Material to process:
- - -

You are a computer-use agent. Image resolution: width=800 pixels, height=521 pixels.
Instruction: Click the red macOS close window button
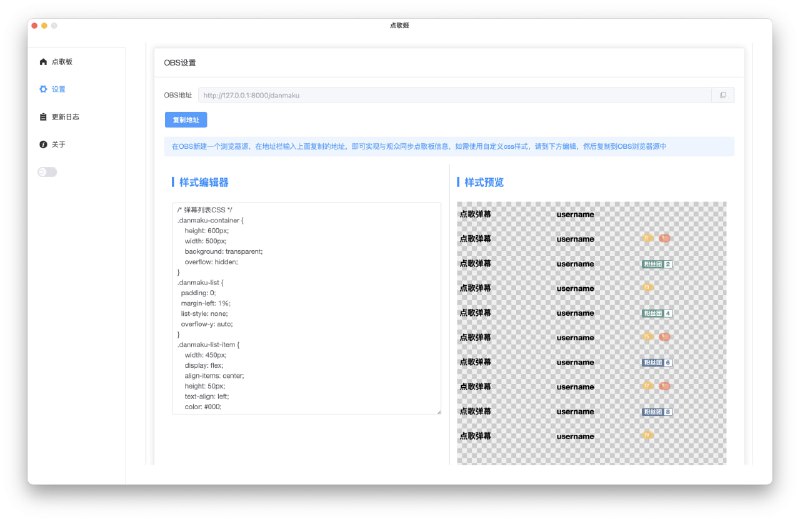point(35,25)
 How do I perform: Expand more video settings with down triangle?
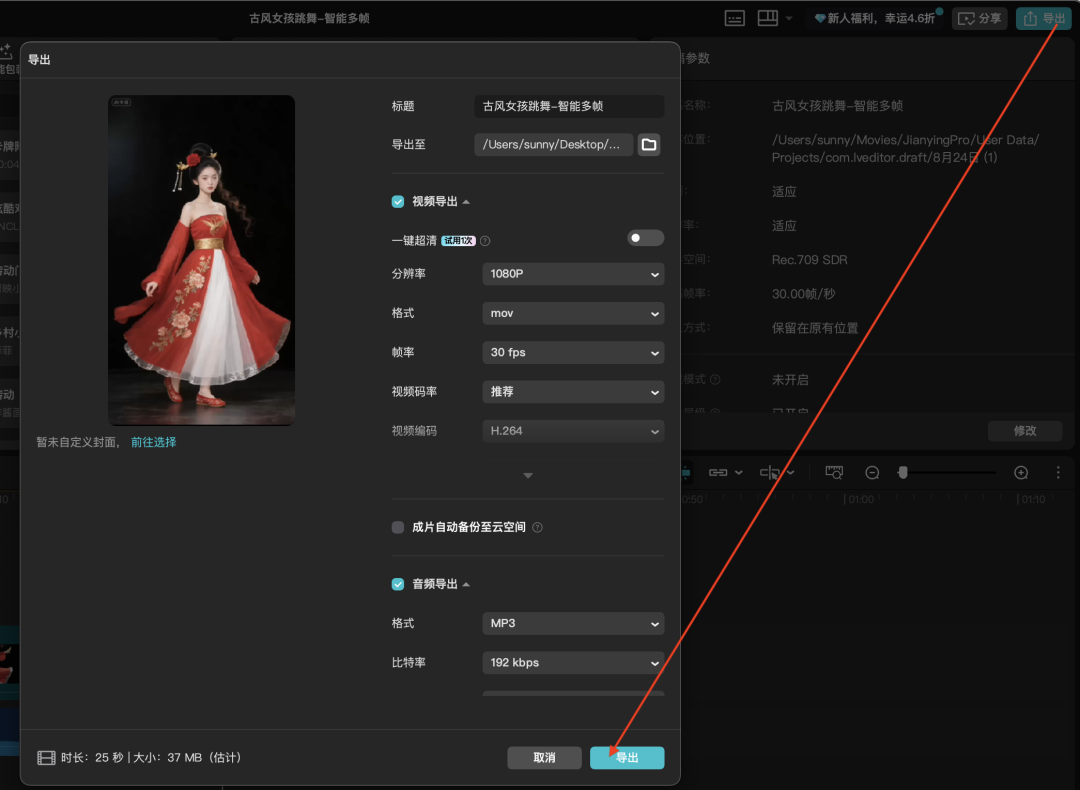pos(528,476)
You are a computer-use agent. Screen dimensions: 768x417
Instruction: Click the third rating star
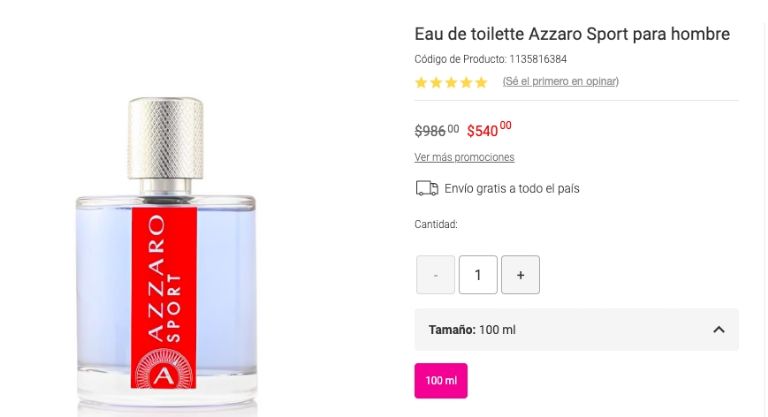click(451, 82)
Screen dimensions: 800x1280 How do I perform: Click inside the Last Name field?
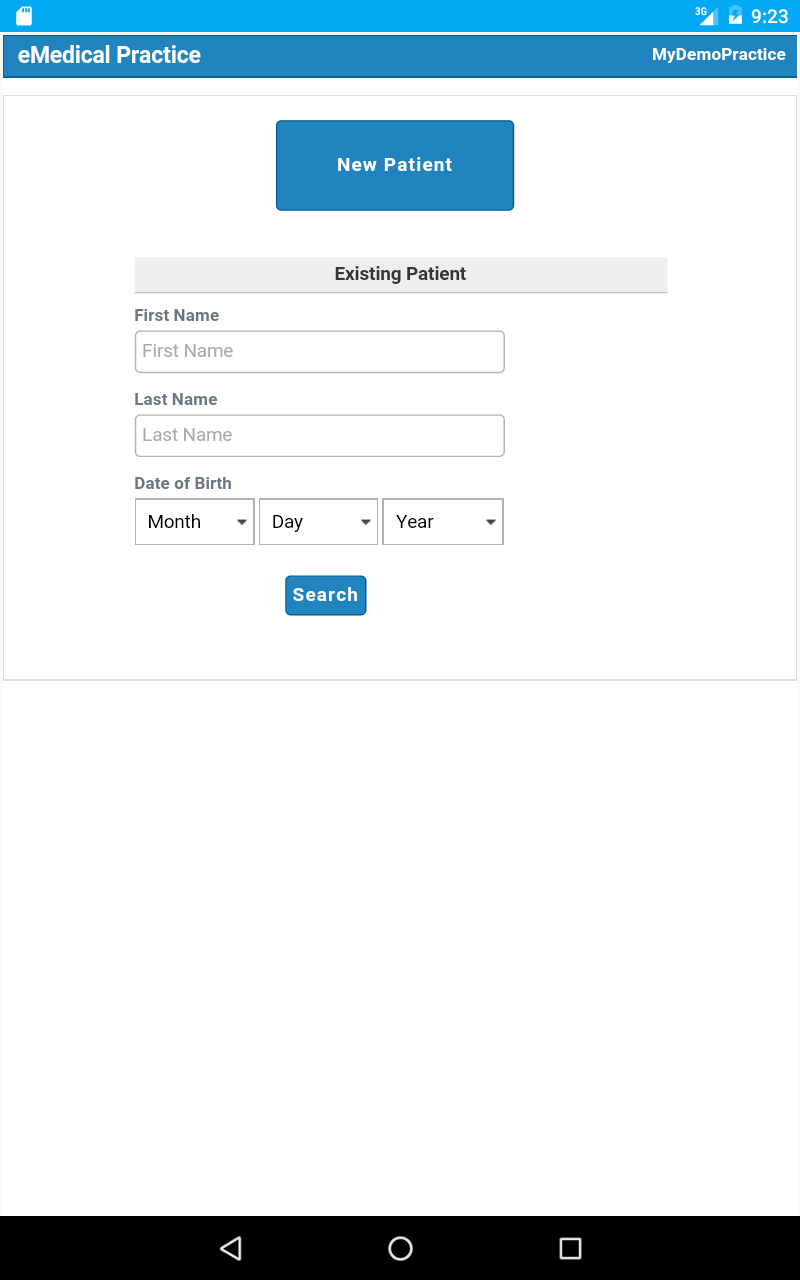point(319,435)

- - -

Task instructions:
Go through the data above and find the lines with the word "computer". Copy each of those lines.

Exercise result:
You are a computer-use agent. Image resolution: width=800 pixels, height=521 pixels.
You are a computer-use agent. Screen dimensions: 768x417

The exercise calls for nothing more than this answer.